Gate: review the published PRD, then type continue.
3. Issues — /to-issues
The PRD is broken into tracer-bullet vertical slices — thin end-to-end paths through every layer (schema, API, UI, tests), each independently demoable. You're quizzed on the breakdown (granularity, dependencies, HITL vs AFK) and iterate until approved. Each slice is published as a GitHub issue labelled ready-for-agent.
Gate: type continue to begin execution.
4. Execution — sub-agent per issue + /tdd
Runs unattended. The command fetches all open ready-for-agent issues in dependency order.
For each, it spawns a fresh sub-agent that:
- Reads the /tdd skill.
- Treats each acceptance criterion as one TDD behavior (red → green, one at a time).
- Runs lint then a full check, iterating until clean.
- Reports back; the issue is closed on success.
Fresh sub-agents keep each issue's work isolated — no context bleed, no window bloat.
5. QA — validate.md + checklist
Runs unattended after all issues close. A validation sub-agent executes the full validate.md process — exercising endpoints, checking logs and traces, taking Playwright screenshots.

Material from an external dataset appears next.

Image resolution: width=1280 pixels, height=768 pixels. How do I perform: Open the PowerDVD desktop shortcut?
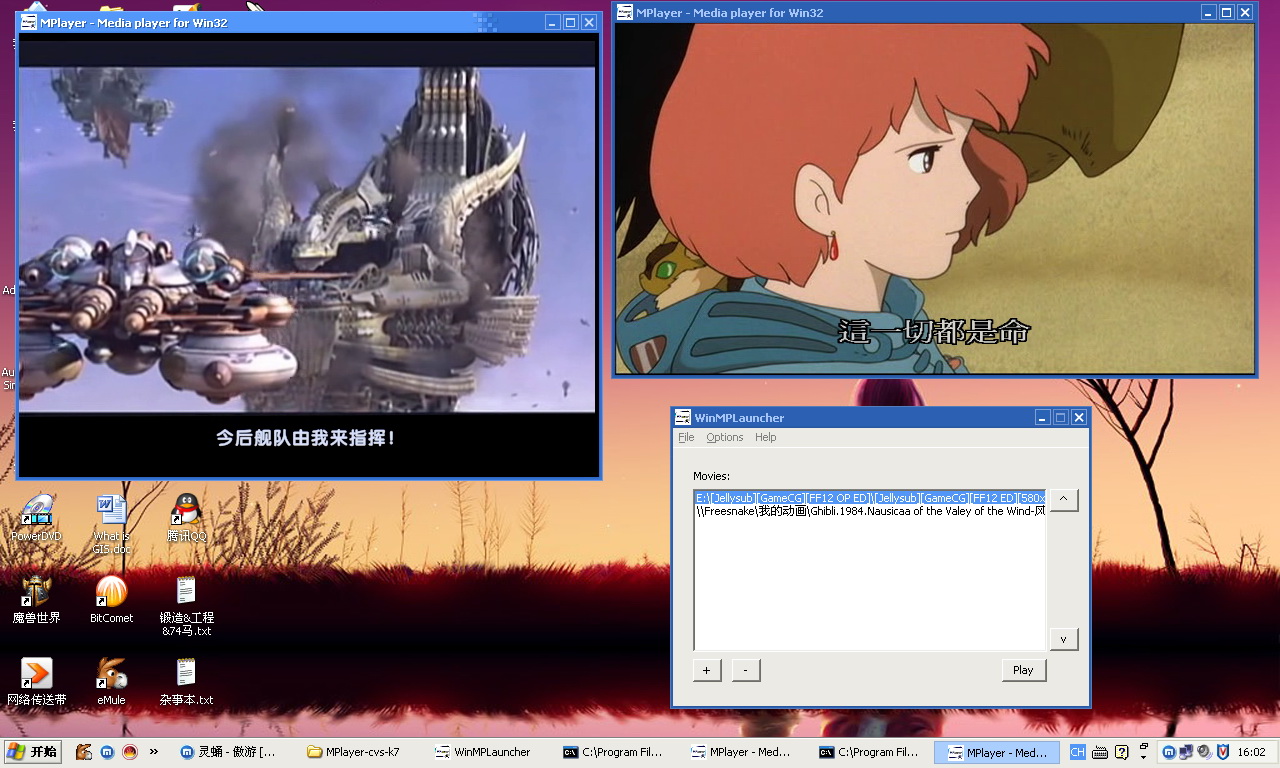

Tests reach the database only — every other external dependency (third-party APIs, blob storage, email/SMS, payment gateways, etc.) is mocked.
Three outcomes:
- Pass → a human QA checklist (happy paths, edge cases, responsive/permission/data-integrity checks) is posted as a comment on the PRD issue.
- Fail → work loops back to Execution to fix the offending issue, then QA re-runs.
- Blocked → if validation genuinely can't be automated because a live external dependency needs a human action that can't be mocked (manual credentials, a real third-party sandbox, an out-of-band approval), the agent doesn't fake a pass. It stops and warns you with the dependency and exactly what's needed. Complete the action, then tell it to continue and QA re-runs.
Usage
Once the skills are installed in your repository, development launches via:
# Start from scratch — grilling surfaces the idea
/develop
# Seed with an idea
/develop add a CSV export button to the claims table
Then follow the prompts: answer the grilling, approve the PRD, approve the issues, and let execution + QA run.
If you want to try this yourself, start with Matt Pocock's skills repo — it's the foundation this whole workflow is built on.